Er suchte und suchte im Garten, aber er fand nichts. Schließlich wurde er des Suchens müde, seine nackten Füße waren vom Tau naß, er fror in seinem Hemde –: ›Jetzt lege ich mich ins Bett, werde warm und schlafe‹, dachte der Mann. ›Der Plischi wird schon auf den Igel achten.‹

Als der Mann ins Haus hineinging, dessen Tür er vorhin in der Eile offengelassen hatte, hörte er in seiner Küche grobes Gepolter und dann fürchterliches Geklirr von zerbrechendem Geschirr. Und als er Licht machte, sah er seinen eigenen Hund, den Plischi, der war über die Milch geraten, hatte den Kalbsbraten angebissen, die Schüssel mit den Bohnen vom Tisch gestoßen, ein Vorderbein in den Schmalztopf, ein Hinterbein ins Blaubeerkompott gesteckt; mit dem Schwanz war er am Fliegenfänger klebengeblieben, und die Schnauze hatte er in die Quarkschüssel getaucht.
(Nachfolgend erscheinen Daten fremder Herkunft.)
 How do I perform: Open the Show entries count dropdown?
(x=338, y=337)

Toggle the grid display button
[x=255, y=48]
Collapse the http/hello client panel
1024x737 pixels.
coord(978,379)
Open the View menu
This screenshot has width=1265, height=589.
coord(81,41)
»I du elender Hund!« schrie der Herr zornig. »Hat der alte Schweineigel dich solche Gemeinheiten gelehrt? Warte, ich will dir!« Und er fuhr mit dem Besen auf den Hund los. Der Plischi, weil er sah, es sollte Prügel geben, und gesalzene dazu, weil er noch sah, der Herr stand in der Tür und ließ ihn nicht raus, der Plischi tat einen Sprung und fuhr mit einem fürchterlichen Wehgeheul durch die Fensterscheibe, daß sie klirrend zerbrach. Dann rannte er in die Nacht hinaus und hörte nicht eher auf zu rennen, bis weder Haus noch Licht noch Mensch zu sehen waren.

Der Mann aber räumte seufzend und müde gähnend die verwüstete Küche auf und sprach bei sich: ›Eigentlich bin ich ja schuld, ich hätte die Küchentür zumachen müssen. Aber eigentlich ist doch allein der alte Igel schuld. Wäre der nicht über den Hof gelaufen, hätte der Hund nicht gebellt. Hätte der Hund nicht gebellt, wär ich nicht aufgewacht. Wär ich nicht aufgewacht, wär ich nicht auf den Hof gegangen. Wär ich nicht auf den Hof gegangen, hätt ich die Küchentür nicht aufgemacht. Hätt ich die Küchentür zugelassen, hätt der Hund nicht reingekonnt. Hätt der Hund nicht reingekonnt, wär alles heil geblieben. Weil also der Igel über den Hof gelaufen ist, ging mein Geschirr entzwei, und mein schönes Essen wurde verdorben. Na, warte, alter Igel, wenn ich dich erwische!‹ Damit gähnte der Mann nochmals, ging ins Bett, wurde warm und schlief ein.

Am nächsten Morgen war der Plischhund wieder da; er wackelte mit dem Kopf, kniff die Augen zu und klemmte den Schwanz ein, als der Herr strafend zu ihm sagte: »Plischi, ich glaube, du bist ein rechter Höllenhund!« Aber dann besann sich der Mann und sprach: »Aber der Schweineigel, der an allem allein schuld ist, der ist ein richtiger Höllenfürst!« Damit ging der Mann wieder an seine Arbeit und dachte an den Abend, an dem er den Igel fangen wollte. Plischi aber schlief nach der durchbummelten Nacht friedlich in seiner Hütte und bellte nur manchmal leise im Schlaf, wenn durch seinen Traum ein spitzes Osterei auf vier Beinen wackelte.

Als nun der Mann zu Abend gegessen hatte, und es schon fast dunkel war, steckte er eine Lampe in die Tasche und begab sich zu dem Birnbaum, unter dem er am gestrigen Abend die Kiste hatte stehenlassen. Sie stand noch da – aber neben ihr saß wahrhaftig dieses freche Igeltier und fraß schon wieder eine Birne –!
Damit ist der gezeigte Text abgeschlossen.